Far removed from the shouts of street hawkers and the gaggle of American tourists, lies a tiny, Mexican beach town on the Costa Alegre, popular with families from Guadalajara. Here, visits to ATM machines must be strategically planned, self-taught Spanish might possibly get you by, and when you order Agua expecting to receive a glass of water, the essence of life, you might get coconut milk which says a little something about the essence of life in the rural beach towns of Mexico.

My husband and I dreamed of finding a place beyond the gringo-invaded resort towns and the carefully managed tourist experience.

We found what we wanted in La Manzanilla, a village of about 1,000 residents 3 hours south of Puerto Vallarta. Each morning, we sat on the patio of our rented beach cottage and watched the beach slowly awake as the restaurant owners set out their tables and colorful umbrellas. We’d kayak and snorkel, then return to enjoy a plate of ceviche by the beach. In the evenings, we’d walk down to the Zocalo (town square). Sleepy during the day, the Zocalo took me by surprise the first night – it springs alive well after I’d be in bed if I were home. The locals emerge from their shaded shelters, dressed up, laughing, listening to the live music and playing games with their kids.

So much happiness.

The journey to La Manzanilla was as fun as the destination. We flew into Puerto Vallarta and rented a small convertible roughly the size of a refrigerator. The 2-lane highway that winds along the shoreline and crosses the open plains to the Costa Alegre wove us through numerous small towns with sporadic glimpses and freeze frames of Mexican life as they blurred past us, or rather as we blurred past them, careening in our sideways refrigerator.

Not being planners, or thinkers for that matter, we found ourselves on the evening we arrived, with 40 pesos (approx $4) in our pockets and the nearest ATM machine about 20 kilometers south. I thought our first real Mexican dinner would have to be saltines and peanut butter but little did we know we were in for the best dinner of the trip.
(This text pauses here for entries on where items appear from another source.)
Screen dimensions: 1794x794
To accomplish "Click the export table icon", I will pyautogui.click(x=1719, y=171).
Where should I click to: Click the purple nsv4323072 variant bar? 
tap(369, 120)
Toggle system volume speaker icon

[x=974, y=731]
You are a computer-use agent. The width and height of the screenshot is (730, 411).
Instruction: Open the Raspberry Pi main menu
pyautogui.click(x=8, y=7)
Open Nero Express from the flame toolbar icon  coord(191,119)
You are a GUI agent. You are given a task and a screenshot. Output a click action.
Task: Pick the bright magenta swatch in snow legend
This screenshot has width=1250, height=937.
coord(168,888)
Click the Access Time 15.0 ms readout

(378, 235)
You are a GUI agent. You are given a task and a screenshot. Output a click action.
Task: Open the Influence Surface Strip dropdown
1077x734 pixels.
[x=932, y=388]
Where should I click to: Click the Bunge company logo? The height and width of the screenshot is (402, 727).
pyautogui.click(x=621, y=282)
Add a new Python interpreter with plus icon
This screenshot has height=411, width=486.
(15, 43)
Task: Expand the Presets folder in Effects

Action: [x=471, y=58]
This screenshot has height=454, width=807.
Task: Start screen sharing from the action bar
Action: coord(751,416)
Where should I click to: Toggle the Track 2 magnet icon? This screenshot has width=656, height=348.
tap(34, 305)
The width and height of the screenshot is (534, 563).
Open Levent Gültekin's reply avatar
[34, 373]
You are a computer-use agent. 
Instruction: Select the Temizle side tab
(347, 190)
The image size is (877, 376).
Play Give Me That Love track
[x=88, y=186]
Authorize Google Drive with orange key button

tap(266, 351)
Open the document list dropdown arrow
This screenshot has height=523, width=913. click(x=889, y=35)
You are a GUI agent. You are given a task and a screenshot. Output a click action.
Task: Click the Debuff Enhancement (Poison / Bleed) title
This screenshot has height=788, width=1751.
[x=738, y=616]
We found a little roadside cart just off the Zocalo with a man busily grilling aromatic seasoned meats. I managed in my very limited Spanish – ie the Spanish I taught myself on the flight down – to order for us. Our 40 pesos got us a plate each of pork tacos with onion, cilantro, lime and sea salt, plus a beer, and even a glass of coconut milk.

By the end of the week, I had learned to buy freshly made tortillas at the tortilleria, and to negotiate for fish fresh off the skiff that just returned from sea. Time felt like it stood still, and I relished this as I lazily put on my flip-flops and walked to the corner store for a six-pack of Pacificos. I felt a jolt as the shop owner turned to help me, revealing his Krispy Kreme t-shirt from Spokane, Washington.

Well, it was time to go home anyway.

Lisa Gerber is a PR practitioner in Sandpoint, Idaho. She flies in and out of Spokane, Washington International Airport. Sigh. She blogs about PR and business here but she wants to be a travel writer when she grows up.

Why I like this story: Because it’s got that “No matter where you go, there you are” kind of twist. Globalization, it’s unavoidable.